Selective inhibition of CYP2B6-catalyzed bupropion hydroxylation in human liver microsomes in vitro.

Some inhibitory agents against CYP2B6 have been reported, but none of these has been extensively characterized or compared with others, as to the potency and selectivity of inhibition toward CYP2B6. The goal of this work was to find a selective and potent chemical in vitro inhibitor toward CYP2B6 using bupropion hydroxylation as a model reaction. At the initial screening of more than 30 substances, ticlopidine, triethylenethiophosphoramide (thioTEPA), metyrapone, xanthate C8, and benzylisothiocyanate displayed IC(50) values of <10 microM and were selected for a more detailed analysis.
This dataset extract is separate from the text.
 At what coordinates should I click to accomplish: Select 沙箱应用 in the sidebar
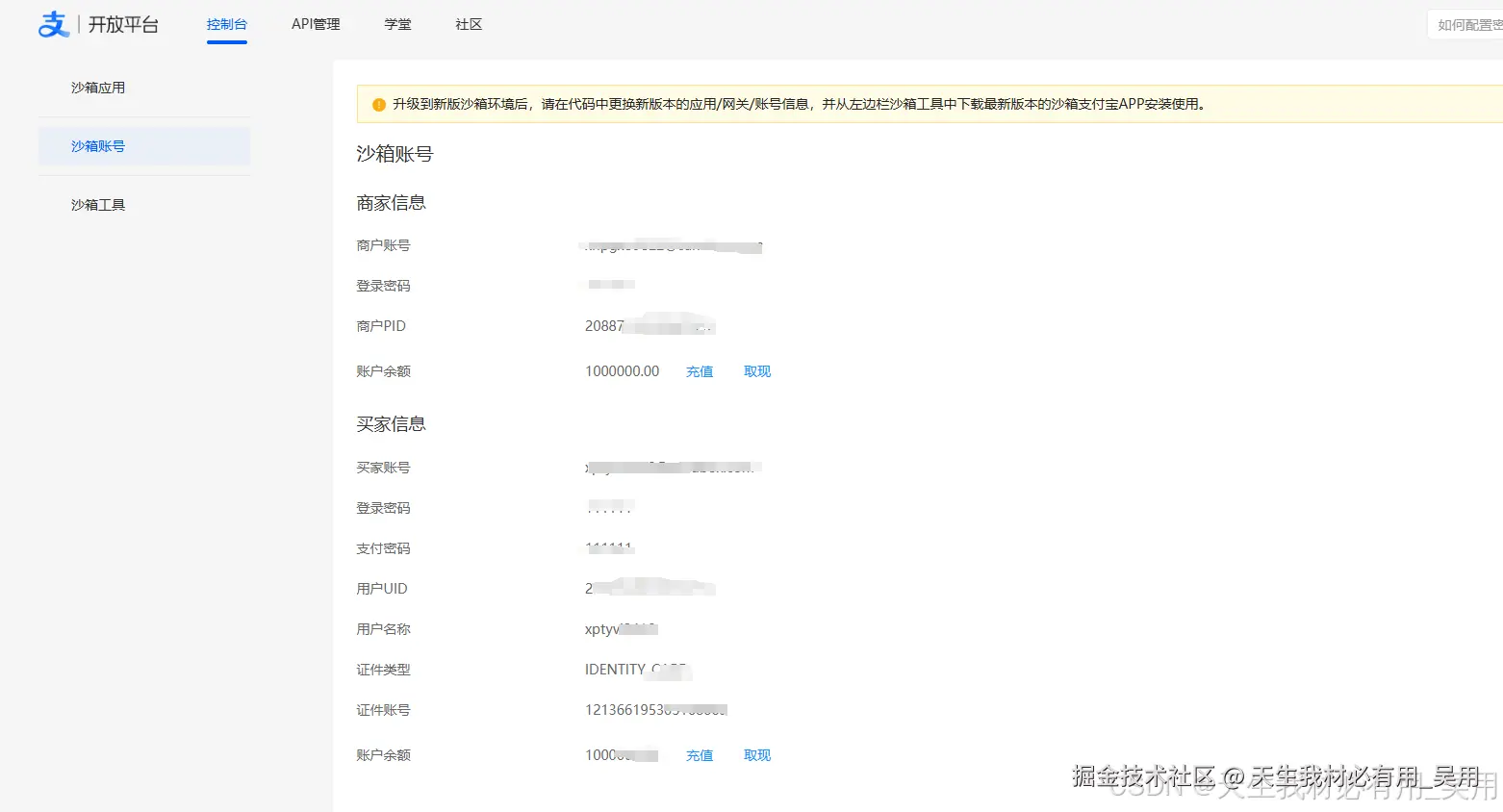point(98,87)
Metyrapone, xanthate C8, and benzylisothiocyanate inhibited several other cytochrome P450 activities rather effectively, some of them even more potently than CYP2B6, and consequently are unsuitable as CYP2B6-selective probes. Ticlopidine and thioTEPA were the most potent inhibitors of bupropion hydroxylation with K(i) values of 0.2 and 2.8 microM, respectively. The inhibition type of ticlopidine was found to be mixed type, with a component of mechanism-based inhibition, whereas thioTEPA inhibited CYP2B6 in a competitive manner. In addition to CYP2B6, ticlopidine also inhibited both mephenytoin 4-hydroxylation (CYP2C19) (IC(50), 2.7 microM) and dextromethorphan O-demethylation (CYP2D6) (IC(50), 4.4 microM). For thioTEPA the next sensitive P450 activity after CYP2B6 was coumarin 7-hydroxylation (IC(50), 256 microM). Thus, although both compounds proved to be relatively potent inhibitors of CYP2B6, thioTEPA was about 2 orders of magnitude more selective than ticlopidine. Thus, thioTEPA is a drug of choice when high CYP2B6 selectivity among major P450 enzymes is required. Ticlopidine is a useful alternative under a controlled experimental setup and when higher potency is needed.